Text passage:
- Born: November 25, 1948 Indianapolis, Indiana, US
- Died: August 20, 2016 (aged 67) Ashland, Oregon, US
- Education: Goodman Theatre (BFA)
- Occupation: Actress
- Years active: 1975–2016
- Spouse: João Fernandes

= Judith-Marie Bergan =

American actress (1948–2016)

Judith-Marie Bergan (November 25, 1948 – August 20, 2016) was an American film, television and stage actress, known for starring in the Joseph Zito films Abduction and Bloodrage. She appeared in the television series Brothers and had a recurring role in Soap and in Maggie. Bergan was married to cinematographer João Fernandes.

==Background==
Bergan was born in Indianapolis, Indiana on November 25, 1948. Her young to teenage years were spent there as well as in Louisville and Highland Park. Bergan received a Bachelor of Fine Arts degree in acting from the Goodman Theatre in Chicago.

==Career==
===Television===
In 1977, she appeared in Charlie's Angels, playing the part of Raven in the Angels on the Air episode that also starred Nicolas Coster and John Forsythe. Between 1977 and 1978 she appeared in various episodes of Soap as Marilyn McCallam. In a December 1984 Highway to Heaven episode "Hotel of Dreams" she played Allison Rutledge, a difficult guest who unsuccessfully tried to cause trouble for the main characters. She also had a starring role in the short-lived Martin Mull sitcom, Domestic Life. It was a mid-season replacement on CBS in 1984 and lasted 10 episodes. She played Janet in the Tales from the Darkside episode "Effect and Cause" (1985). In 1987 she appeared in Days of Our Lives as Elizabeth Harley. In the 1987 TV series Hard Knocks, she played Maggie a sarcastic lady who happened to be a restaurateur and who was also an ex-con and informant.

Work order 1:
In the text about Judith-Marie Bergan, what character did she play on Days of Our Lives in 1987?
Work order 2:
Duplicate the part of the text about Judith-Marie Bergan that opens with the words containing "Judith-Marie Bergan (November" and closes with "cinematographer João Fernandes.".

Provided data:
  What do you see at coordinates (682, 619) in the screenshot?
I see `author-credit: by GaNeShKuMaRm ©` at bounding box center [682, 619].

Task result 1:
Elizabeth Harley

Task result 2:
Judith-Marie Bergan (November 25, 1948 – August 20, 2016) was an American film, television and stage actress, known for starring in the Joseph Zito films Abduction and Bloodrage. She appeared in the television series Brothers and had a recurring role in Soap and in Maggie. Bergan was married to cinematographer João Fernandes.